La CCLA se battra pour le droit de chaque personne à être libre de vivre sa vie sans le risque créé par l’exercice arbitraire des pouvoirs policiers.

Pourquoi les contrôles de véhicules policiers sont un problème

Les policiers à travers le Canada ont obtenu le pouvoir d’arrêter des voitures au hasard, d’interroger les occupants et d’exiger une pièce d’identité des conducteurs. La police n’a pas besoin d’avoir vu quelqu’un conduire de façon erratique, ni de soupçonner un acte répréhensible, pour s’arrêter et interroger des gens. C’est un pouvoir arbitraire de détention inutile qui a entraîné des décennies de profilage racial, de discrimination et de harcèlement — et nous le croyons inconstitutionnel. Il n’y a rien de vraiment « aléatoire » dans les arrêts routiers sans suspicion. Elles offrent une occasion de faire preuve de discrimination et de harcèlement — que ce soit sous prétexte ou en raison de biais inconscient. Il ne fait aucun doute que cette pratique touche de manière disproportionnée les personnes noires et les membres d’autres groupes racisés. Cela mine la confiance du public envers les forces de l’ordre et le système judiciaire dans son ensemble.

Apprenez-en plus sur vos droits lors des contrôles policiers ici.

Lisez notre guide d’introduction au racisme anti-Noir dans le système judiciaire canadien ici.

Le profilage racial a des impacts négatifs graves et généralisés sur les individus et les communautés. Une visibilité accrue et plus de rencontres avec les forces de l’ordre exposent les personnes racialisées à un risque accru de violence et d’abus policiers, ce qui peut entraîner des blessures graves, des traumatismes durables et la mort. Les contrôles policiers arbitraires et discriminatoires, même très courts, constituent une grave atteinte à la dignité, à la sécurité et au bien-être mental des individus.
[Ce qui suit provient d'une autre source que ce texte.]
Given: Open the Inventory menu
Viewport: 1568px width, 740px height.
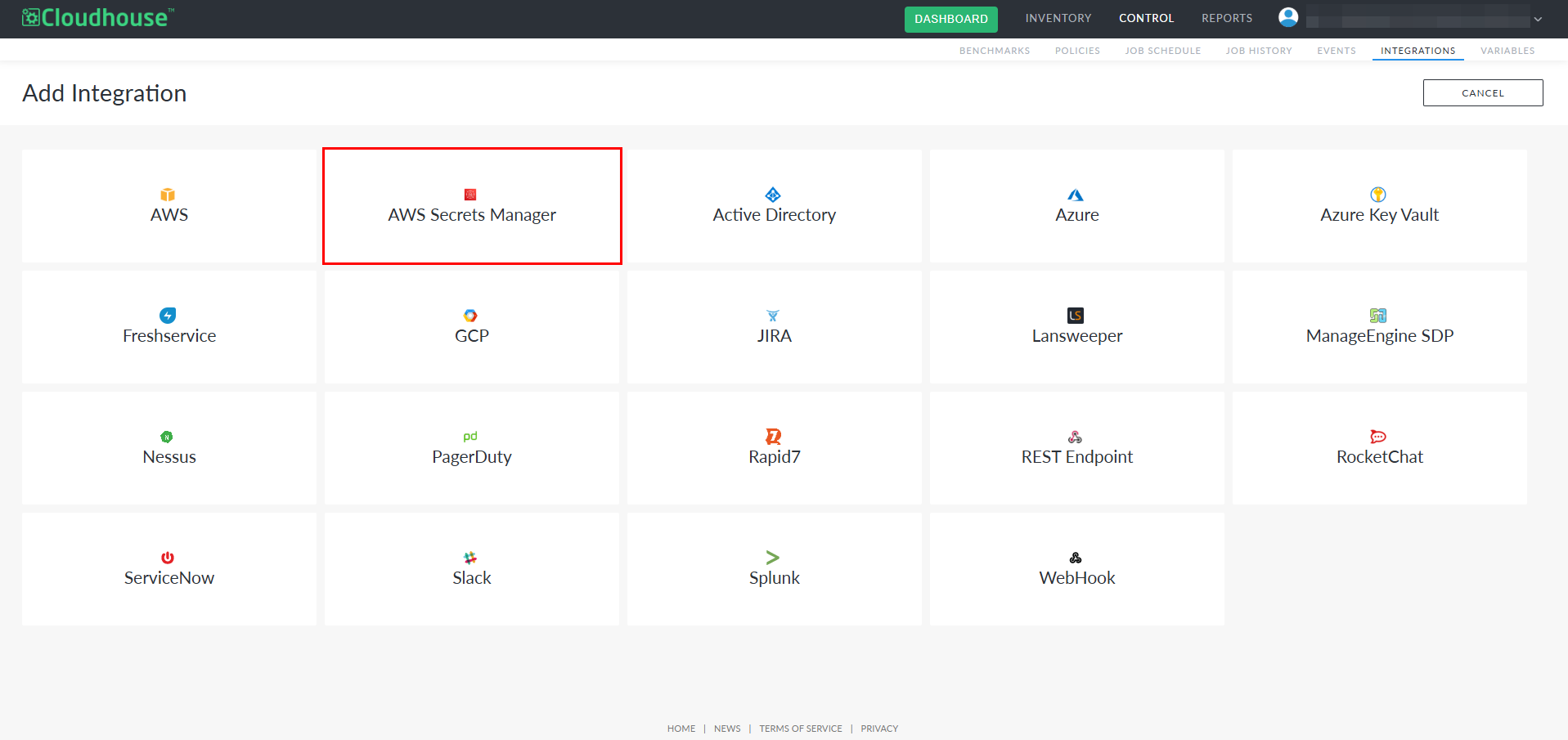Looking at the screenshot, I should [x=1058, y=18].

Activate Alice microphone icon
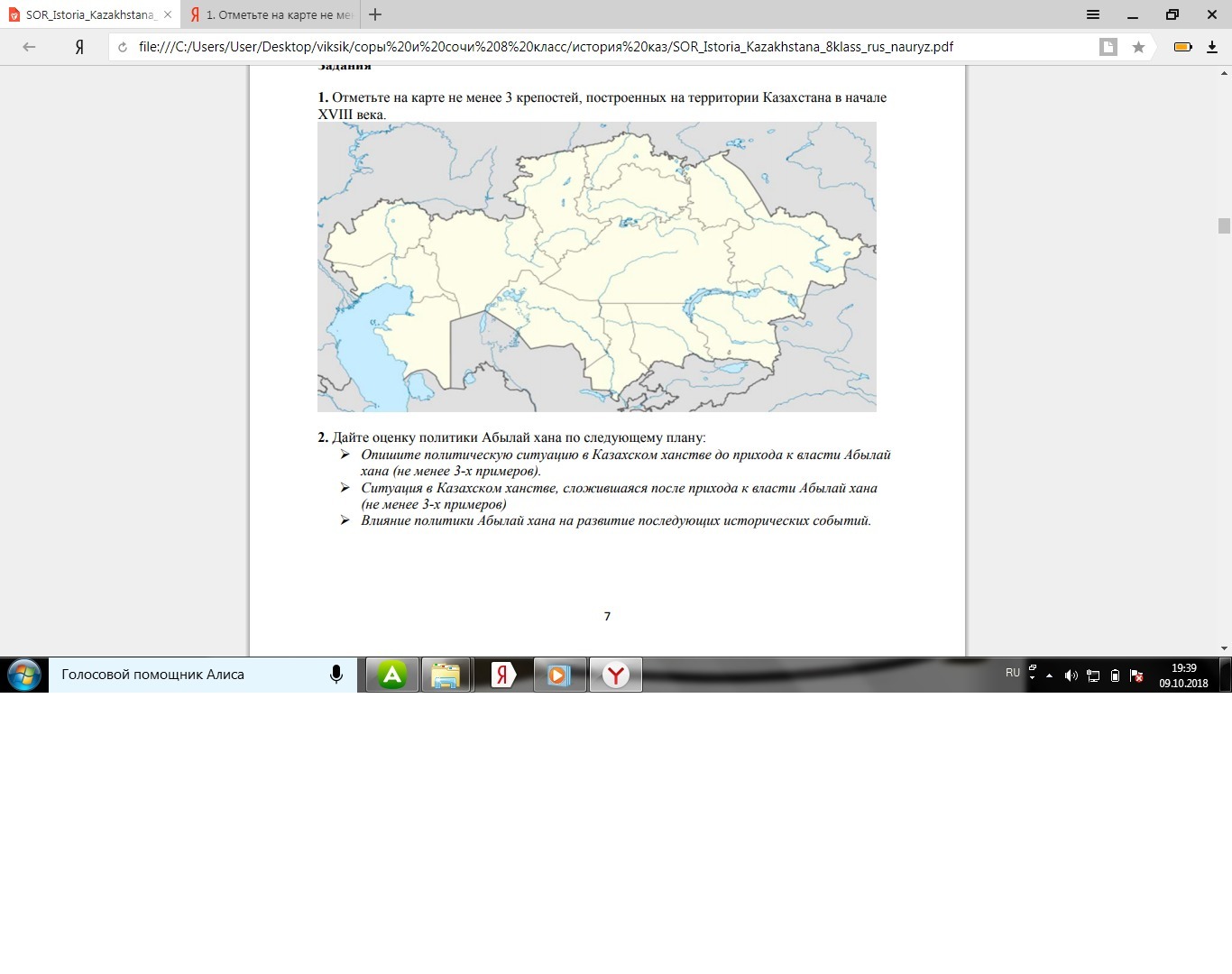click(x=336, y=675)
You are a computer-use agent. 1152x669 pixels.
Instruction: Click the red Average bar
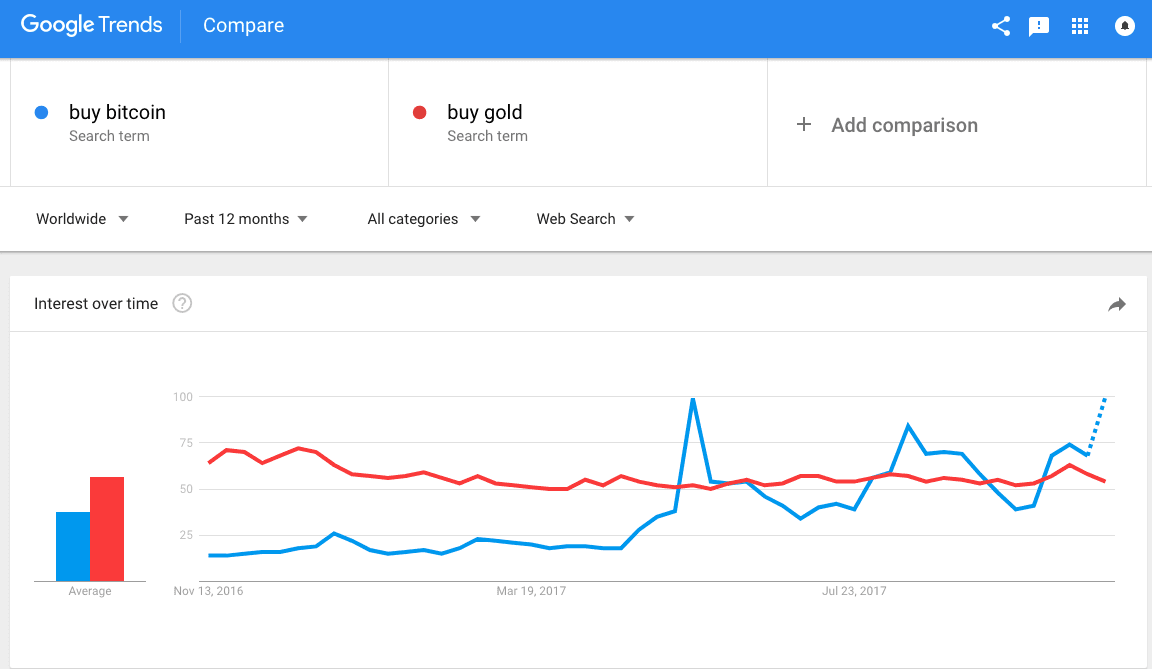(x=107, y=529)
Le fait que les personnes racialisées soient plus susceptibles d’être ciblées par ces pouvoirs policiers signifie aussi que leurs activités sont plus visibles et exposées à un plus grand contrôle policier, surveillance et intervention. Cette visibilité accrue est l’un des nombreux facteurs qui contribuent à la surreprésentation des personnes noires, autochtones et racialisées dans le système de justice pénale — par exemple, parce que ces individus sont plus susceptibles d’être accusés d’infractions liées à l’administration de la justice ou d’autres infractions en conséquence.

Les lois qui facilitent un traitement injuste érodent aussi la légitimité perçue de la police, de l’État et du système judiciaire dans son ensemble. Ils rendent la confiance et la coopération volontaire avec les autorités publiques moins probables. La pratique du profilage racial en particulier mine la croyance et l’attente — fondamentales pour toute société démocratique — que tous les individus sont égaux devant la loi.

Réponse de la CCLA

La CCLA lutte contre la police discriminatoire depuis sa création – combattant le profilage racial à la Cour suprême, dans les législatures et par l’éducation communautaire. Cette affaire est une étape cruciale dans ce combat qui dure depuis des décennies.
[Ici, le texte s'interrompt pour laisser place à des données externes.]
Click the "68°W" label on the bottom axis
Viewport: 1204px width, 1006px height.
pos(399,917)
Nous alléguons que l’autorité légale accordée à la police canadienne pour effectuer des contrôles routiers sans suspicion est inconstitutionnelle – une octroi injustifiable de pouvoirs policiers arbitraires. Elle est utilisée de manière disproportionnée à toucher les personnes racialisées et marginalisées, et représente une violation importante des droits individuels garantis par la Charte. Son utilisation par les forces policières doit cesser.

La CCLA a obtenu le statut d’intervenant conservatoire dans l’affaire – ce qui signifie qu’elle s’est jointe au demandeur pour appuyer ses revendications, en apportant des preuves et en participant pleinement au procès. L’affaire sera entendue par la Cour supérieure du Québec en juin 2022.

CCLA est reconnaissante du soutien et de la contribution pro bono de notre exceptionnelle équipe de contentieux et de leur cabinet : Bruce Johnston et Lex Gill de Trudel Johnston & Lespérance.